_WORK REQUEST:_ Wherever the word "green" appears in the entries, copy the whole line.
INFORMATION START
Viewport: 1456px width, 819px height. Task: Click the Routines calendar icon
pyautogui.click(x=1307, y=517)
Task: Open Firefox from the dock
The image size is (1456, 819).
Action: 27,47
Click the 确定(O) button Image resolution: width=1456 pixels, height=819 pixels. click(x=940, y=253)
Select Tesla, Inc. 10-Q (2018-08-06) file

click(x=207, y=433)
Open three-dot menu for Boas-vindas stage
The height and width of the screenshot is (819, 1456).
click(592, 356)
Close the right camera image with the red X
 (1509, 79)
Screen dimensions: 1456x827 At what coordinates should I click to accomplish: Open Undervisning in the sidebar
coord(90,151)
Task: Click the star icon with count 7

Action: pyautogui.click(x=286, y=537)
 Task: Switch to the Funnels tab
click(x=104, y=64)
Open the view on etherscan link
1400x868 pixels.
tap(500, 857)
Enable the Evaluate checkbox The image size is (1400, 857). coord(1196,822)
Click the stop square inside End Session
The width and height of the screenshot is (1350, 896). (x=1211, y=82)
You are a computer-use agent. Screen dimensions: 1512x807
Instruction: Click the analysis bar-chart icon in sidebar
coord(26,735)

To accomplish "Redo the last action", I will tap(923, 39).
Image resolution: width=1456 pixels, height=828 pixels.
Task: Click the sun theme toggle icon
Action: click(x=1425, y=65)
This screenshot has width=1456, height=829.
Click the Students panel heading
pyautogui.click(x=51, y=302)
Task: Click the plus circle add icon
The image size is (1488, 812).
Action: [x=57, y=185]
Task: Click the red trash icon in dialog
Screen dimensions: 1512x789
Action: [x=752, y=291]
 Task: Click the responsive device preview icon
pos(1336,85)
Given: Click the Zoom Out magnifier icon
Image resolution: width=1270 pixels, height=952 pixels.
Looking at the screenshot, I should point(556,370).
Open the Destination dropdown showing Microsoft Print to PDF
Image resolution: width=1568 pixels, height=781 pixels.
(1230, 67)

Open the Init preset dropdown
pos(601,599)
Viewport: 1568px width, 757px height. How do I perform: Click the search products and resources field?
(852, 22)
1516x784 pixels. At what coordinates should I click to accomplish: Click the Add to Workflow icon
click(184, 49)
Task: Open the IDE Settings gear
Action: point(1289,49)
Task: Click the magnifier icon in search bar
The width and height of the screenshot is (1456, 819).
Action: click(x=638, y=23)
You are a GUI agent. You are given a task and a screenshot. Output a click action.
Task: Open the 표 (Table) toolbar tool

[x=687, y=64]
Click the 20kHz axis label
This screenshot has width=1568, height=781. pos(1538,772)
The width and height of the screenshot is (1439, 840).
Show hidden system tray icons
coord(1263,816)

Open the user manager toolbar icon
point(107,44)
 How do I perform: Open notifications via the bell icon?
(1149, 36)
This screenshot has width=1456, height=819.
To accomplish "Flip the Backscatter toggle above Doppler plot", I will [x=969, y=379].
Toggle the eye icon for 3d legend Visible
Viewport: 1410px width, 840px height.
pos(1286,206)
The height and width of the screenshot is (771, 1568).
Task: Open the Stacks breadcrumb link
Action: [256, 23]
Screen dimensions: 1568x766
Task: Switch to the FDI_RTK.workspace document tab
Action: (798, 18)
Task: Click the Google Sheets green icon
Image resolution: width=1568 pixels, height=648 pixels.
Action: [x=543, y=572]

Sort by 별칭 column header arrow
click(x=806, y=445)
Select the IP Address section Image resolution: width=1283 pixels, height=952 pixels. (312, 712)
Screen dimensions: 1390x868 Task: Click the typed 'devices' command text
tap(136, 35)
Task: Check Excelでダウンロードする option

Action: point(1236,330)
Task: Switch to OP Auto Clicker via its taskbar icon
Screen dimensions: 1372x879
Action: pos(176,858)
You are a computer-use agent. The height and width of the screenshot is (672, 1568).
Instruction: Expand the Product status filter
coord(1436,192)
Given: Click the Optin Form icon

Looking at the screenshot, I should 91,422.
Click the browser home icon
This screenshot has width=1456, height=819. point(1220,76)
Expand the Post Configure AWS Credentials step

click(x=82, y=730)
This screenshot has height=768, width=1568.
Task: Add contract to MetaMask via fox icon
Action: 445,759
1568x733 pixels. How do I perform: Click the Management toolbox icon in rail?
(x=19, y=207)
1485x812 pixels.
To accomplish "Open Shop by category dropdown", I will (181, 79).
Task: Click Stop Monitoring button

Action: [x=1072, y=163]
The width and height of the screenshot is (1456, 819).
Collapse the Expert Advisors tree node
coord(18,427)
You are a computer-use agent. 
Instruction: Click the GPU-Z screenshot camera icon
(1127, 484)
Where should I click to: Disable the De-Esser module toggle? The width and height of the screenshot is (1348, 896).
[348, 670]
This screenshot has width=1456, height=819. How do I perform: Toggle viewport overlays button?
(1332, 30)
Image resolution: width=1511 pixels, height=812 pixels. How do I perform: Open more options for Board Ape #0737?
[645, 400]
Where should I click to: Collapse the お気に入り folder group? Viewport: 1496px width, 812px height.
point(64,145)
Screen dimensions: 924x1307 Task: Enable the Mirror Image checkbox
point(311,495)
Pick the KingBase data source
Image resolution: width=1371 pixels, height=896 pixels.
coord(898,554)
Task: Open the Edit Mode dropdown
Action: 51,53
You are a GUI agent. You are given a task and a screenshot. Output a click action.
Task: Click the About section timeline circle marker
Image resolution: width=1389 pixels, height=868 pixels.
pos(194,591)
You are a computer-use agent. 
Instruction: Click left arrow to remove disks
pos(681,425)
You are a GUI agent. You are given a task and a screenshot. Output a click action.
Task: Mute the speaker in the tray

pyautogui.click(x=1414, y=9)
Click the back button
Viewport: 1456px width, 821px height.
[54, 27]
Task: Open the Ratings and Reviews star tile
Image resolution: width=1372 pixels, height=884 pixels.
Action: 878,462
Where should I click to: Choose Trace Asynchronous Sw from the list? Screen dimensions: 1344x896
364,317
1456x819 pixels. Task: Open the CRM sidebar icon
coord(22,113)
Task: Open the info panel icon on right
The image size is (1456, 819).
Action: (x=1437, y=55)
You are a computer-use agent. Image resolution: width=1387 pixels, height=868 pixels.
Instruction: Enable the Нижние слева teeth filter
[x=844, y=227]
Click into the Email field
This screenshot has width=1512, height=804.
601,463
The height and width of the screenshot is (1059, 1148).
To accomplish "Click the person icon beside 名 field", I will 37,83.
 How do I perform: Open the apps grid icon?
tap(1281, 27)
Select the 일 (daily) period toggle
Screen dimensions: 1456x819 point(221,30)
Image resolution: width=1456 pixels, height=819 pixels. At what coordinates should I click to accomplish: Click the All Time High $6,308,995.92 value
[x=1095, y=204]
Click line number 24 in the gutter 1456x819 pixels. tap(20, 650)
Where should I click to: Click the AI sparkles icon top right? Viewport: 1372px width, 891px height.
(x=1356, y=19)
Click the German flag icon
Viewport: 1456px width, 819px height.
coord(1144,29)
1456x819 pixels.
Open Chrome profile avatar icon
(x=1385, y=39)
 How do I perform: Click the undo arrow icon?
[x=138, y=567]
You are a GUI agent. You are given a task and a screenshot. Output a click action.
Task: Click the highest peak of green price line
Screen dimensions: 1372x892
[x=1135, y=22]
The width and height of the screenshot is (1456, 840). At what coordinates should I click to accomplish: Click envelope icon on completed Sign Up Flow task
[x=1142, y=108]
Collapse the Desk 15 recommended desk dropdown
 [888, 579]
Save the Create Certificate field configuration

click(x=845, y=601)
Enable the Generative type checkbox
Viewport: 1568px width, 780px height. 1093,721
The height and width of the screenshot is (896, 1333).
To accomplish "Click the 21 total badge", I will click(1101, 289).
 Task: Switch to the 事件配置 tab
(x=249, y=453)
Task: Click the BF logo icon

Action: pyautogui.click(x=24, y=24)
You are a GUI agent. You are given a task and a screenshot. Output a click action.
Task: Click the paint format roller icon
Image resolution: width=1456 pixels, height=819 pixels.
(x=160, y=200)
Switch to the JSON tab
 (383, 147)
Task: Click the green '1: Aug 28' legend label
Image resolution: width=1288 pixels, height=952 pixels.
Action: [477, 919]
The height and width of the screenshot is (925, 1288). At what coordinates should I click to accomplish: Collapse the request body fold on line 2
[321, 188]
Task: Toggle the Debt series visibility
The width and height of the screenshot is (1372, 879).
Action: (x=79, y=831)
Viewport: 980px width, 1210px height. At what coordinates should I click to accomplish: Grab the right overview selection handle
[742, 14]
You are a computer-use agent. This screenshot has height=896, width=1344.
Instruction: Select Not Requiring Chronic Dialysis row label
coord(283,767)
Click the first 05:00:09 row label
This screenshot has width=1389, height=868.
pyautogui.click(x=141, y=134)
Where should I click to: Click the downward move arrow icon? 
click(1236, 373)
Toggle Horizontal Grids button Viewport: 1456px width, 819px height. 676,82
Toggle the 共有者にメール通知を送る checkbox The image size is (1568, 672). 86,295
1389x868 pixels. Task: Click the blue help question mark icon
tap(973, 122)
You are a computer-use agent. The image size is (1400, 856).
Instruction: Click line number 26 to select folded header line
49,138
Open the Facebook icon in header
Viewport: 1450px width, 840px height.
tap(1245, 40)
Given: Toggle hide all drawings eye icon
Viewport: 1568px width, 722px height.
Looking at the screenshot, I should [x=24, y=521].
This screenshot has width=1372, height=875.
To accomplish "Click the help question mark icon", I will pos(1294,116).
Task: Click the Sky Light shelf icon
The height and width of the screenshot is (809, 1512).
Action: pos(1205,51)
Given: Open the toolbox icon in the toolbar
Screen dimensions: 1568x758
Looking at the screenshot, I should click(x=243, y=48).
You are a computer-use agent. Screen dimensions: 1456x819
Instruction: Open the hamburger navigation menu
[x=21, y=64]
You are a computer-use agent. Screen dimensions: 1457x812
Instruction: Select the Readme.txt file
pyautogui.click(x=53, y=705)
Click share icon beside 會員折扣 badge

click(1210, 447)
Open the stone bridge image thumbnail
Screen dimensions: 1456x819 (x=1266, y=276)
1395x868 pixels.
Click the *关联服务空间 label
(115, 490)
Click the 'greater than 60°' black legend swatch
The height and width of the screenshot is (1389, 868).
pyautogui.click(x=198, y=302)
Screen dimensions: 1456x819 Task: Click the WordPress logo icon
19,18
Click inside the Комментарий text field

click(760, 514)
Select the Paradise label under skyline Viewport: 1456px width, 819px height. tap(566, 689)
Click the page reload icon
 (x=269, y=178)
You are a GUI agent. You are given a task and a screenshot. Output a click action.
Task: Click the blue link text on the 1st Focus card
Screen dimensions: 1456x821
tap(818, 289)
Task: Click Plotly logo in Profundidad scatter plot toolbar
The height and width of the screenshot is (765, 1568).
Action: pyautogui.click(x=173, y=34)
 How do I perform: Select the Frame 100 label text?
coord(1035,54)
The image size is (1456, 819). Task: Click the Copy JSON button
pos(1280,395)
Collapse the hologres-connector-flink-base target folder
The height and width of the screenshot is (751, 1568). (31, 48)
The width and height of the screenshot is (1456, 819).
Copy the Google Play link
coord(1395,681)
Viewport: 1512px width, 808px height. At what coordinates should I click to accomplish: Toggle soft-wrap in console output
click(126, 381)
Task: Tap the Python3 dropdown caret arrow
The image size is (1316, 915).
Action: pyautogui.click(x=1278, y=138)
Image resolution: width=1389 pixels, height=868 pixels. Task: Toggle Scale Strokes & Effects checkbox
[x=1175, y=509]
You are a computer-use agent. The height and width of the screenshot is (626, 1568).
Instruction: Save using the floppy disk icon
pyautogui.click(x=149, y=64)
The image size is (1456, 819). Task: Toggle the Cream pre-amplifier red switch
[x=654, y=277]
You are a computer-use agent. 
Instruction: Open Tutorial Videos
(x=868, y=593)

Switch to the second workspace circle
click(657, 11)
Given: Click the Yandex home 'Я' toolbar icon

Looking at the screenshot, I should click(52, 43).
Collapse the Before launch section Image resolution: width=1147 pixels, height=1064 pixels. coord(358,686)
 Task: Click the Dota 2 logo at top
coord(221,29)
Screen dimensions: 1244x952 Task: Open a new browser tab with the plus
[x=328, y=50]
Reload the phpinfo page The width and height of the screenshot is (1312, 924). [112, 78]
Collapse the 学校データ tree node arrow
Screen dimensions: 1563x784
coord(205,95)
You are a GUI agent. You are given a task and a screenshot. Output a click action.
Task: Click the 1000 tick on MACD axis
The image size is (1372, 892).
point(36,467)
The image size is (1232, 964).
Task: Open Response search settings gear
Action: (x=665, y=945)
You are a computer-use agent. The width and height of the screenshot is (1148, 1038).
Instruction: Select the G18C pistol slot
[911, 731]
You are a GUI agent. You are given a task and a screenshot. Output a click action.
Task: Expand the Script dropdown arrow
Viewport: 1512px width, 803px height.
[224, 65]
INFORMATION END
_RESPONSE TO THIS TASK:_
Task: Click the Google Sheets green icon
Task: Click the highest peak of green price line
Task: Click the green '1: Aug 28' legend label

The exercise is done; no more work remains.